--- INPUT RECORDS Enclosed Below ---

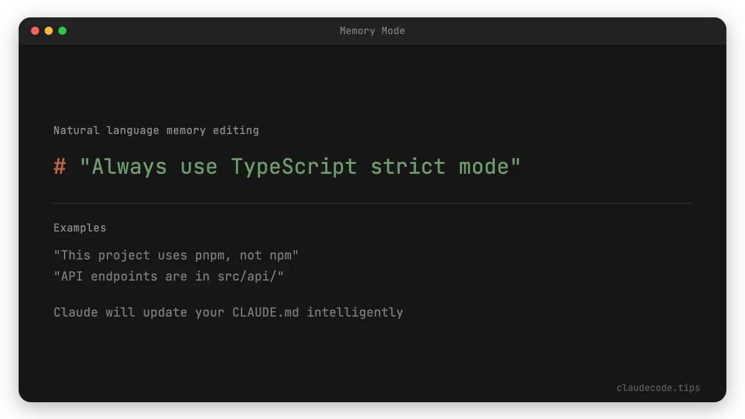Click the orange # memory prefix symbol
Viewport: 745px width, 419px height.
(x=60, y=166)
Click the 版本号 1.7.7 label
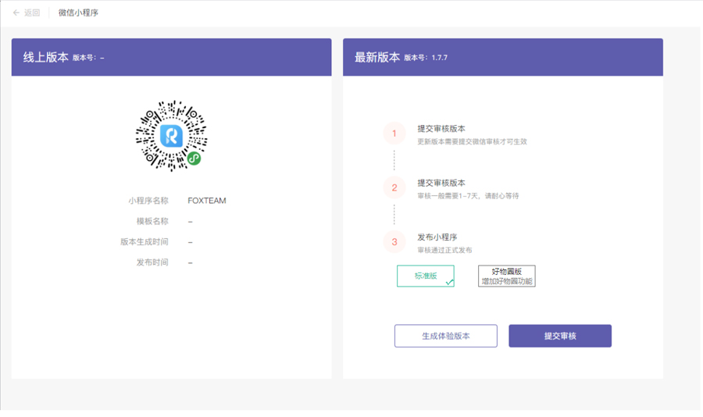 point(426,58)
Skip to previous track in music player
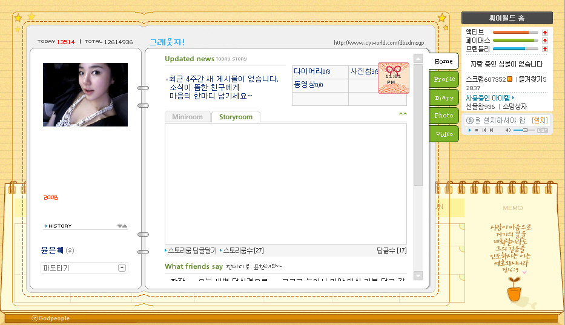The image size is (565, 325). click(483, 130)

--- End of Enclosed INPUT RECORDS ---
--- INPUT RECORDS Enclosed Below ---

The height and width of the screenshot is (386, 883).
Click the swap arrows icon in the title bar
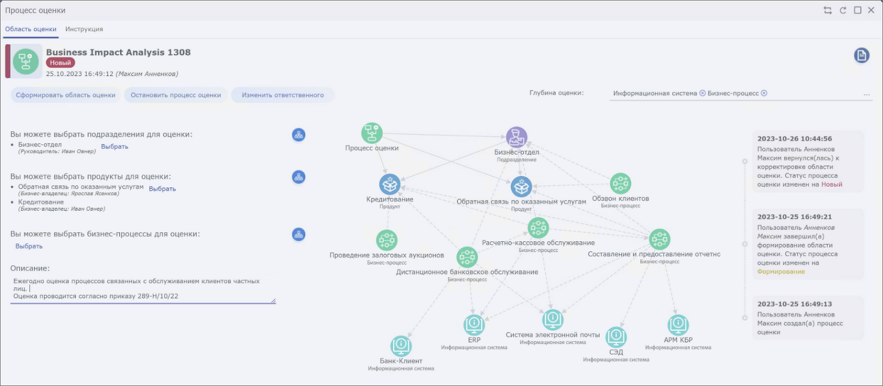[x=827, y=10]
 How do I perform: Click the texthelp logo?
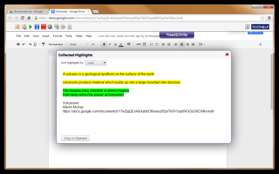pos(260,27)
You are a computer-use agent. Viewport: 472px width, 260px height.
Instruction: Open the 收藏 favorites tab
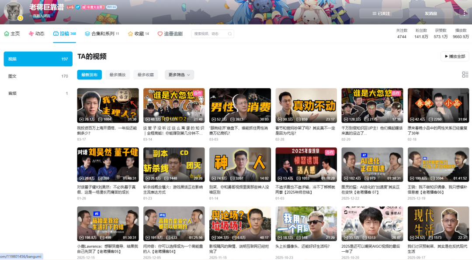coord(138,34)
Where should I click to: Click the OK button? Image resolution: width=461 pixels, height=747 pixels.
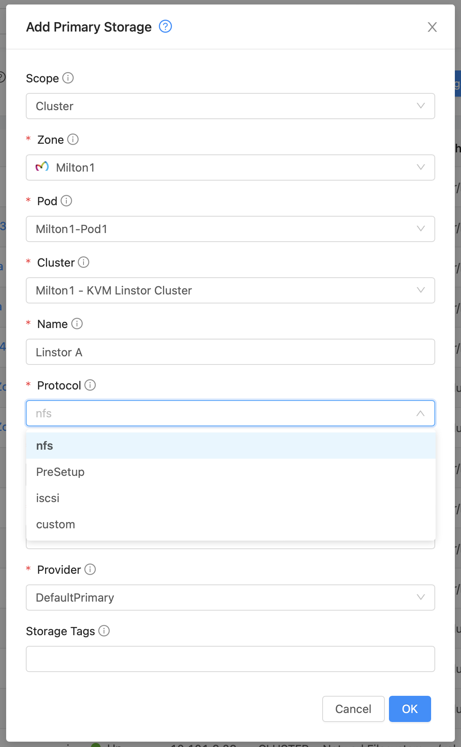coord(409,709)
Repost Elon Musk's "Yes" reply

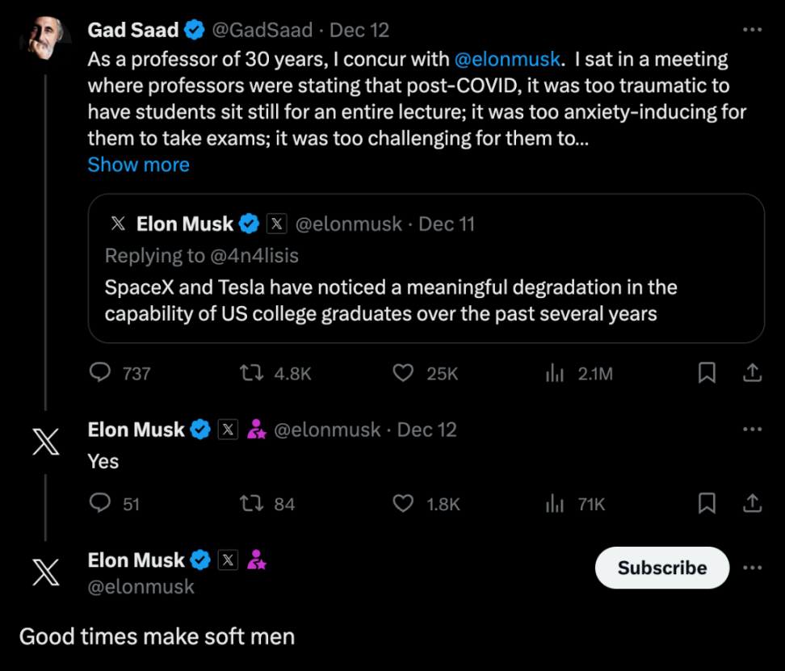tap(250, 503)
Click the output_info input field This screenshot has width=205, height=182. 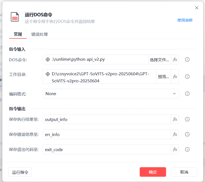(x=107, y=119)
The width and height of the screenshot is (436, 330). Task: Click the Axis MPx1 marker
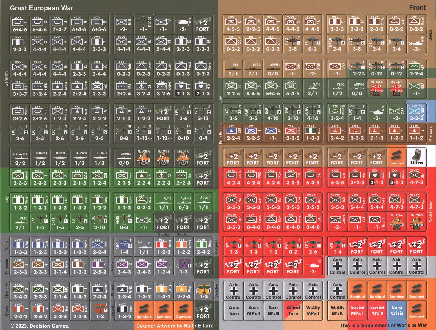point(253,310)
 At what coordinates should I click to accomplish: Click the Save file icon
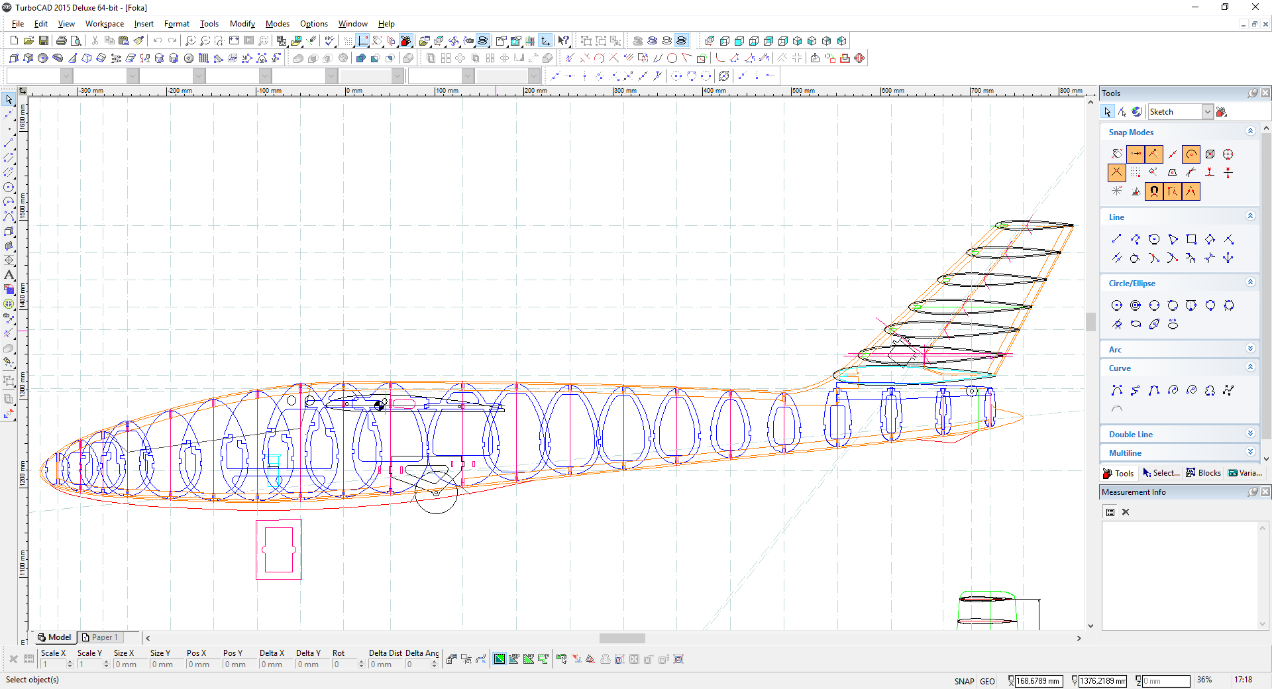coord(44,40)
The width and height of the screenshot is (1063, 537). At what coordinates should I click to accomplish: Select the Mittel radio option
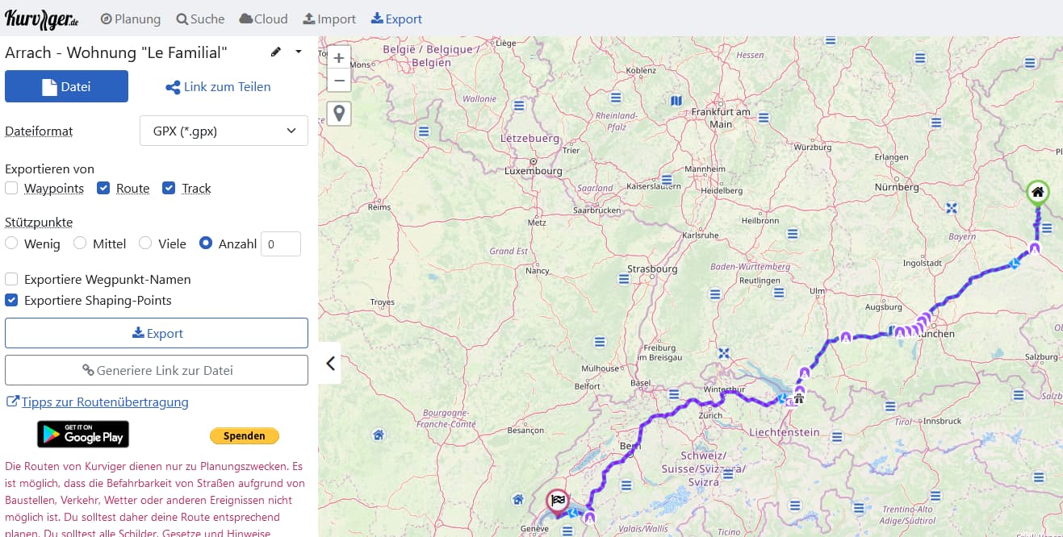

--- End of Enclosed INPUT RECORDS ---

Among the records above, locate the line containing "The width and height of the screenshot is (436, 330)." and the line containing "The width and height of the screenshot is (1063, 537).", then transcribe exactly the lines starting at the first and ending at the second, with no pictures.

(ANSWER BELOW):
The width and height of the screenshot is (436, 330). Task: Click the Axis MPx1 marker
point(253,310)
 At what coordinates should I click to accomplish: Click the Save file icon
coord(44,40)
The width and height of the screenshot is (1063, 537). At what coordinates should I click to accomplish: Select the Mittel radio option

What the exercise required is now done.